There are certain debates that inevitably implicate gay rights, and in which conservatives will take swipes at what they take to be the supposed moral shortcomings of their opponents. The legal challenges to California’s Proposition 8, which prevented that state from legally sanctioning same-sex marriages, together constitute one obvious example.
The arguments from Prop 8’s proponents, though predictable, were still almost humorous in their weakness. When the case reached the Supreme Court last month, the lawyer who argued for “traditional marriage” tried to claim that gays should be denied the right to marry because the “purpose” of marriage is to enable human reproduction—and, because same-sex couples cannot reproduce, the lawyer argued, they cannot be allowed to marry.
Various justices on the Court were barely able to hide their mirth, when confronting this absurd claim. Are we to deny the right to marry for opposite-sex couples who cannot have children because, say, they are too old to be fertile? The lawyer’s answers became more and more difficult to take seriously. Although we do not know how the Court will decide the Prop 8 case, we have certainly seen how difficult it was to make a serious argument that marriage is for straight people because only they can reproduce.

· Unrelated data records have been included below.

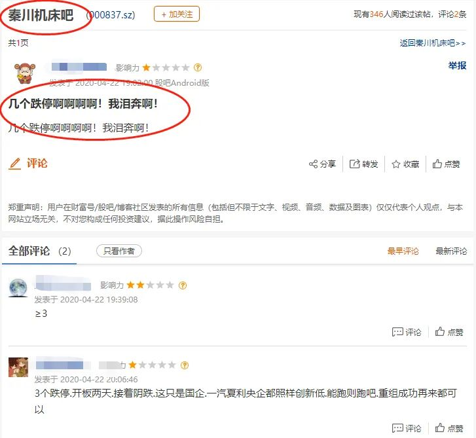Image resolution: width=476 pixels, height=438 pixels.
Task: Open the 返回秦川机床吧 link
Action: (x=432, y=43)
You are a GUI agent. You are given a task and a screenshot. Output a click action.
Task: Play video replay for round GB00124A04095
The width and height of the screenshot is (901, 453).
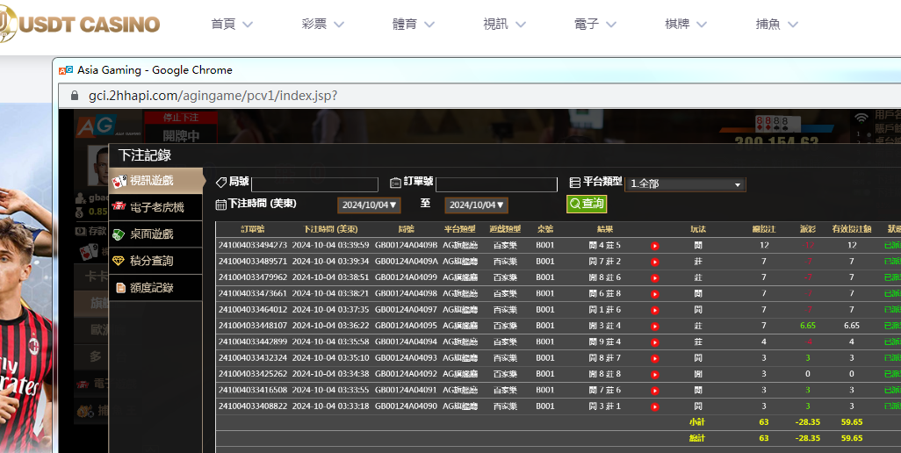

Even though the arguments against same-sex marriage were extraordinarily weak, at least it made sense that the lawyer on that side of the case would try to make them. But how can we explain the sudden spectacle of a high-profile conservative commentator who, last week, invoked the supposed inability of gay people to have children—and then bizarrely offered that as a reason not to listen to economists who favor temporary increases in deficits, in order to fight the ongoing weakness of the U.S. and global economies?
The connection, it turns out, is based on the idea that John Maynard Keynes, the great economist from Cambridge University in England and the father of modern macroeconomics, was supposedly driven to ignore the well-being of future generations because he himself was childless. And this claim, it turns out, was not some one-off foolish comment by one hapless conservative pundit. In fact, the claim that Keynesians heartlessly harm future generations because Keynes himself was a homosexual and had no children (a rendition of history that itself ignores Keynes’s marriage to a woman, who miscarried) has been part of the ugly background of anti-Keynesian commentary for years.
This recent episode of epic stupidity, therefore, should not be a moment in which we focus merely on the comment itself. Instead, it offers us an opportunity to explain why Keynesian economics—which, correctly applied, would have us increasing spending and cutting taxes today, so as finally to end the suffering of millions of people in the aftermath of the Great Recession—is the most pro-children, pro-future, pro-humanity economic philosophy ever devised.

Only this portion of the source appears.